Türkiye seçime endekslenmiş. Dış politika hemen hemen hiç konuşulmuyor. ABD ise klasik oyunlarına devam ediyor. ABD`nin temel felsefesi; algılarla devletleri teslim almasıdır. Yıllarca Hollywood filmlerinin ana teması “yenilgisiz Amerika” portresidir. Milyon dolarlık reklam bütçeleriyle “süper güç” imajını dünyaya empoze etmişler. Son olarak ABD Başkanı Donald Trump`ın yaptığı açıklamada; “Ortadoğu`daki bazı ülkelerin Amerika`nın koruması olmadan bir hafta sürmeyeceklerini ve Washington`un Suriye`deki çabalarını desteklemek için para ve asker yığmalarını istediklerini” söyledi.
Bunu söyledikten sonra Suudi`ye mesaj göndererek, İran etkisine izin verilmemesi söyleminin önemini vurgulayarak, Suriye`den çekilme kararından vazgeçtiğini ima etti. Aslında “Suriye`den çekilme” söylemi planının arkasındaki amacın ne olduğu gayet açık; “İran tehlikesi” söylemi üzerinden Suudi`den haraç toplamak… Yıllardır bu planlarla Körfez ülkelerinin servetlerini sömürmektedir. Ferasetsiz devlet liderleri nedeniyle ABD planları kusursuz işliyor; terör! faaliyetleri üzerinden ülkeleri önce karıştırmak, birbirine düşürmek ve “ülkeleri korumak şantajı” üzerinden on milyarlarca dolarlık silah satışı gerçekleştirmek.

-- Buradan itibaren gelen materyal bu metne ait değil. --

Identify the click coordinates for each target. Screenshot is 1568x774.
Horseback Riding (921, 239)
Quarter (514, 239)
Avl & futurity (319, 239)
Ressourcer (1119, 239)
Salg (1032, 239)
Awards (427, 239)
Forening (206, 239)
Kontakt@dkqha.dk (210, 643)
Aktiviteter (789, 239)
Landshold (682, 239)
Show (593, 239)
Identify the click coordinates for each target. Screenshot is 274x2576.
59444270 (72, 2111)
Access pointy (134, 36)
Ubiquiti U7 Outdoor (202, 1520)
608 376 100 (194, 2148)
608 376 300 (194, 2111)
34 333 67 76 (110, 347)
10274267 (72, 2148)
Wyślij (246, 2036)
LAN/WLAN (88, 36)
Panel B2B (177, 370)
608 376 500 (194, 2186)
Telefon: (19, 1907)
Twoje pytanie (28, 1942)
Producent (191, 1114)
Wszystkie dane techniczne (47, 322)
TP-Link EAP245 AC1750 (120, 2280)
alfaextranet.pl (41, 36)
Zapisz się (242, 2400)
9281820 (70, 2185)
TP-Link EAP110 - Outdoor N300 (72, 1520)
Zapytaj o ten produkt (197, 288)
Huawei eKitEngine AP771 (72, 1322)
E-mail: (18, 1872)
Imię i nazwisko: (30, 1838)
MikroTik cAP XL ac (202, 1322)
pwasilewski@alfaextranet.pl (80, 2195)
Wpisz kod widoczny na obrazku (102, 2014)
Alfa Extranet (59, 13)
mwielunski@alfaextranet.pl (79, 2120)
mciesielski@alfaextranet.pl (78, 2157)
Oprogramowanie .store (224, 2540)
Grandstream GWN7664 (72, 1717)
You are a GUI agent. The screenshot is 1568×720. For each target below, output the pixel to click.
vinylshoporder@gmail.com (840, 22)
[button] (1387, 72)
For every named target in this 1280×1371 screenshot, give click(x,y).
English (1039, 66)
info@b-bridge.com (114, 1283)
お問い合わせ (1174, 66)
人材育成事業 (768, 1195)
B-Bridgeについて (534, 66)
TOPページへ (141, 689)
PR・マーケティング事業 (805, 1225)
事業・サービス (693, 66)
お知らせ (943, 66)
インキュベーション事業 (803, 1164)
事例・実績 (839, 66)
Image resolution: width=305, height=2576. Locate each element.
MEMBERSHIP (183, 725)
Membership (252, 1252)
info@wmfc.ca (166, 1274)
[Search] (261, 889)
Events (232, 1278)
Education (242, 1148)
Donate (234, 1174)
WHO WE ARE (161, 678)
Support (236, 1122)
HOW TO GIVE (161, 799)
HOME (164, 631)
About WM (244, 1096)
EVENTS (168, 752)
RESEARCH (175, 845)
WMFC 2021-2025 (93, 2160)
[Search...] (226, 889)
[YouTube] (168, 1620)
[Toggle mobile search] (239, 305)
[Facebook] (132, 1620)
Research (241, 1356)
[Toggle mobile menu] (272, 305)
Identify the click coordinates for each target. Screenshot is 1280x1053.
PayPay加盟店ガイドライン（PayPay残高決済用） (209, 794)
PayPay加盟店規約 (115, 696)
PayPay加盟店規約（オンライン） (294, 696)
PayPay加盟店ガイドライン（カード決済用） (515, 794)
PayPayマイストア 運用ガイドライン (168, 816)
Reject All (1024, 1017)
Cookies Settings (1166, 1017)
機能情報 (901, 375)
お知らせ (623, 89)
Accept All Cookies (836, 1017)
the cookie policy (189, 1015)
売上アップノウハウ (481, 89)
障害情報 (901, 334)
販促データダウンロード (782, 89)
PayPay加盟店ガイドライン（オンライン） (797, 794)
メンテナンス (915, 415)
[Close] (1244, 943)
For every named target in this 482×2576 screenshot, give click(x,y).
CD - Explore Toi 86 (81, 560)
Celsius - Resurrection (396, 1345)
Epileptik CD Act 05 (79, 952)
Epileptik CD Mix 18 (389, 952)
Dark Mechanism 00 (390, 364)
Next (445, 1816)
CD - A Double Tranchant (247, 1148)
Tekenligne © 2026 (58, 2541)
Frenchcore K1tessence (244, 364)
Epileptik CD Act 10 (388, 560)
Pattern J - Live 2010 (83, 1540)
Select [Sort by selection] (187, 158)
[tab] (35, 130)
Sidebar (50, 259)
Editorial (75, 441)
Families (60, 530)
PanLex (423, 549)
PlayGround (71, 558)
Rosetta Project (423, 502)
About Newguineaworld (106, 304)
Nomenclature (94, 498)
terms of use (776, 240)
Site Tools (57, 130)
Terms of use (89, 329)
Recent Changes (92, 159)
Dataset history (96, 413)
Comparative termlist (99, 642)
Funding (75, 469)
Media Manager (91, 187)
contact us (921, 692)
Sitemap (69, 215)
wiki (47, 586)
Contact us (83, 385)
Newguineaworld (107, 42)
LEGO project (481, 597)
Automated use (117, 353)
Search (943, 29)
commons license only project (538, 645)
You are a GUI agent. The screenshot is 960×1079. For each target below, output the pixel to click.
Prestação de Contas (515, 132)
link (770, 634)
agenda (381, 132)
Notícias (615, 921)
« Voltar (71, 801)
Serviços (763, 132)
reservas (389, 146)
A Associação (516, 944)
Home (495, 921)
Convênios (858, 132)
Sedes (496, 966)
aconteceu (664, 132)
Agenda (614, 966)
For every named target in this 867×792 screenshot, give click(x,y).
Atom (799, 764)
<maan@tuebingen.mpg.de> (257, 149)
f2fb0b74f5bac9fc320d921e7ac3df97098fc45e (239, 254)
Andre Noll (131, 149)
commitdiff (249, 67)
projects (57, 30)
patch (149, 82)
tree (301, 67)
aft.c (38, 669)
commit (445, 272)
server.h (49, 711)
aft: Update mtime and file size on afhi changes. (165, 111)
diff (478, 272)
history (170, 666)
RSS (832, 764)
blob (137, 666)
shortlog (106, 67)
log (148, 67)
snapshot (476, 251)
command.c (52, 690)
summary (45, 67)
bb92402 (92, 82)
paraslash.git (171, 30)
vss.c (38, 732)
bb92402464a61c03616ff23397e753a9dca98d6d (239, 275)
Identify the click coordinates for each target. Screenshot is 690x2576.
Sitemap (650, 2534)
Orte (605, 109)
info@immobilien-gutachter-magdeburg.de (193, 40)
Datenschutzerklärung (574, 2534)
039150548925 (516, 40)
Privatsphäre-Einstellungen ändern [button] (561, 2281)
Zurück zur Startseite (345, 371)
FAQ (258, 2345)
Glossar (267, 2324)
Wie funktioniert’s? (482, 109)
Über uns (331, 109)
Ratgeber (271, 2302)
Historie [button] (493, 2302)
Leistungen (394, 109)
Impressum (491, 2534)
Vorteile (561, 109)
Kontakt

Maalesef bir gelenek haline gelen, sürekli bu planın bir parçası konumunda olan ve ABD`nin planının uygulanmasında en önemli gönüllü destekçisi olarak Suud Krallığı yönetimi bulunuyor. Nitekim Trump`ın konuşmasında ülke ismi geçmediği için Suudi Arabistan Dışişleri Bakanı Adil El-Cubeyir, Trump`ın ifadelerini şerh etme ihtiyacı duydu; “Katar topraklarında ABD`nin askeri üssü bulunuyor, koruma kalkanının kaldırılmasını istemiyorsa bir an önce Katar`ın ABD`ye ödeme yapması gerekir.”
Burada dikkat çeken husus; El-Cubeyr`in, sanki ABD yetkilisi imiş gibi bir açıklama yapmasıydı. Hatta konuşmacının kim olduğunu bilmeden bu ifadeleri duyan, ABD Dışişleri Bakanı veya Savunma Bakanlığı tarafından yapılan bir açıklama olduğunu zanneder. Trump tarafından Körfez hükümetleri üzerinde kamuoyuna uygulanan gasp, geçmişte bütün ABD yönetimleri tarafından uygulandı. Körfez hükümetleri bu aşağılanmayı kabul ettiler ve kendi keyifleri uğruna yolsuzluklar ve zulümler üzerine kurulu sistemlerinin bekası için halklarına karşı ve Müslüman ülkelerle bazen zımnen, bazen de alenen savaştılar.
Bu gidişatla ilgili öngörüm; yönetimlerini halkın katılımına ve desteğine dayandırmayan başta Suudi Krallığı olmak üzere Körfez emirlikleri ülkelerinde uzun süreli bir istikrar kuramayacaklardır. Halkına karşı düşmanlarıyla işbirliği kurma girişimleri kendi koltuklarını güvence altına almaya yetmeyecektir. ABD halkın zenginliğinin ve refahının kaynaklarını hedefliyor. Yöneticilerin milyar dolarları Avrupa bankalarında güven altındayken Körfez krizi ile birlikte fakir ve muhtaç ülkelere harcanan bütün kaynaklar ipotek altına alındı. ABD`nin elinde oyuncak gibi olan devlet liderleri pek yakında kendi sonlarını kendi elleriyle hazırlıyorlar. Yakın zamanda çözülmesi beklenmediği gibi gün geçtikçe büyüyen kriz, başta bu ülkeleri sonra da bölgeyi sosyal ve ekonomik anlamda olumsuz etkileyecek yeni gelişmelere sahne olabilir.